What is required:
Below are the records. Retype exactly the lines between the lines holding "Open the Target" and "This screenshot has height=451, width=467.", inclusive.

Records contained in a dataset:
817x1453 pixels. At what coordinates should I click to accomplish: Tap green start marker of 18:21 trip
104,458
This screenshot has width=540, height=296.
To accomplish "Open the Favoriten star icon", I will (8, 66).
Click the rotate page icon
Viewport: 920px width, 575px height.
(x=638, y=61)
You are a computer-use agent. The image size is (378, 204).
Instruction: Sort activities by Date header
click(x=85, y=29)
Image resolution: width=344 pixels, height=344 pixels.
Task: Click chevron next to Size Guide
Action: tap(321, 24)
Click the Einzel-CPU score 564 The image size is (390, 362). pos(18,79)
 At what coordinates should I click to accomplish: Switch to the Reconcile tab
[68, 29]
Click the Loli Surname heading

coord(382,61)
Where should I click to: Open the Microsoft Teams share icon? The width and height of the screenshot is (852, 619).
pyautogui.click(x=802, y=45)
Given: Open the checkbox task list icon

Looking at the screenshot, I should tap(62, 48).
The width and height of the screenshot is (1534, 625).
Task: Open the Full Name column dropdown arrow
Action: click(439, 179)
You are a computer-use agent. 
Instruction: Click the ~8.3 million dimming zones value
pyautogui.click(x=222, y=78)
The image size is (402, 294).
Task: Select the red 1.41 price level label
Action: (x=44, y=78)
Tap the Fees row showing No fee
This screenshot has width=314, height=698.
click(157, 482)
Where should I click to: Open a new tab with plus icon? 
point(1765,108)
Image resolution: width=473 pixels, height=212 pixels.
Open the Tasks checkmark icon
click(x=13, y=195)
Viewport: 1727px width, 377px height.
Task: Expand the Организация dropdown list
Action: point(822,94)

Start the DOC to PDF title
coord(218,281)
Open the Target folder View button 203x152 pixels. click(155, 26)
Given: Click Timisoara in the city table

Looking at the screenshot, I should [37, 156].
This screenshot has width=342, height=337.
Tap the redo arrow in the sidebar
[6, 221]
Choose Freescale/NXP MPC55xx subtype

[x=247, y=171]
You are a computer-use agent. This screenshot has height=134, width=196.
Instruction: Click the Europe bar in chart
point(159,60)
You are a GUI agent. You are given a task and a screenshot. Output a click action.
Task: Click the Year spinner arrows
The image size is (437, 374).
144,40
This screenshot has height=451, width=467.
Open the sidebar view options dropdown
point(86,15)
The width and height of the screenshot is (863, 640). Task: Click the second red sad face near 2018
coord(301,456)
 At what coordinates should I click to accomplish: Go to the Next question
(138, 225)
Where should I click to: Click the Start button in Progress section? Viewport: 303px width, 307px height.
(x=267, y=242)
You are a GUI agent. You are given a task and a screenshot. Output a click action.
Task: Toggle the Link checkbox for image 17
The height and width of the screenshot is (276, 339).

Final answer:
Open the Target folder View button 203x152 pixels. click(155, 26)
Given: Click Timisoara in the city table

Looking at the screenshot, I should [37, 156].
This screenshot has width=342, height=337.
Tap the redo arrow in the sidebar
[6, 221]
Choose Freescale/NXP MPC55xx subtype

[x=247, y=171]
You are a computer-use agent. This screenshot has height=134, width=196.
Instruction: Click the Europe bar in chart
point(159,60)
You are a GUI agent. You are given a task and a screenshot. Output a click action.
Task: Click the Year spinner arrows
The image size is (437, 374).
144,40
This screenshot has height=451, width=467.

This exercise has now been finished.